Greene (The 33 Strategies of War, 2007, etc.) believes that genius can be learned if we pay attention and reject social conformity.
The author suggests that our emergence as a species with stereoscopic, frontal vision and sophisticated hand-eye coordination gave us an advantage over earlier humans and primates because it allowed us to contemplate a situation and ponder alternatives for action. This, along with the advantages conferred by mirror neurons, which allow us to intuit what others may be thinking, contributed to our ability to learn, pass on inventions to future generations and improve our problem-solving ability.

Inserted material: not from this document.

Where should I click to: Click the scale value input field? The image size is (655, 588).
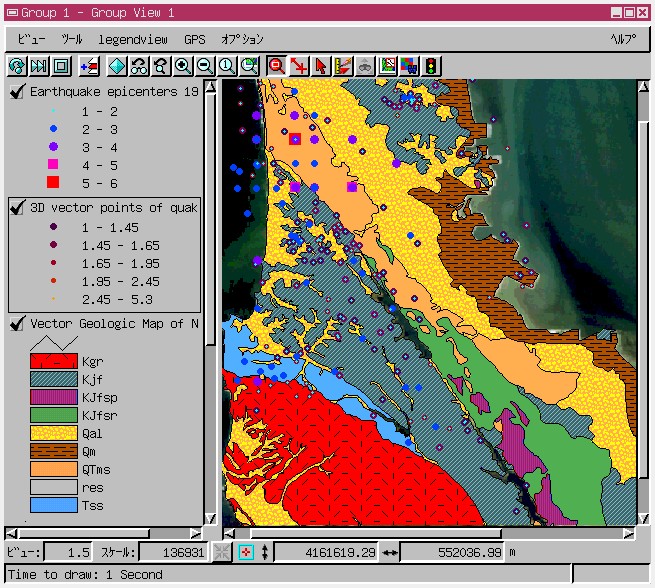(173, 553)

Throughout most of human history, we were hunter-gatherers, and our brains are engineered accordingly. The author has a jaundiced view of our modern technological society, which, he writes, encourages quick, rash judgments. We fail to spend the time needed to develop thorough mastery of a subject. Greene writes that every human is “born unique,” with specific potential that we can develop if we listen to our inner voice. He offers many interesting but tendentious examples to illustrate his theory, including Einstein, Darwin, Mozart and Temple Grandin. In the case of Darwin, Greene ignores the formative intellectual influences that shaped his thought, including the discovery of geological evolution with which he was familiar before his famous voyage. The author uses Grandin's struggle to overcome autistic social handicaps as a model for the necessity for everyone to create a deceptive social mask.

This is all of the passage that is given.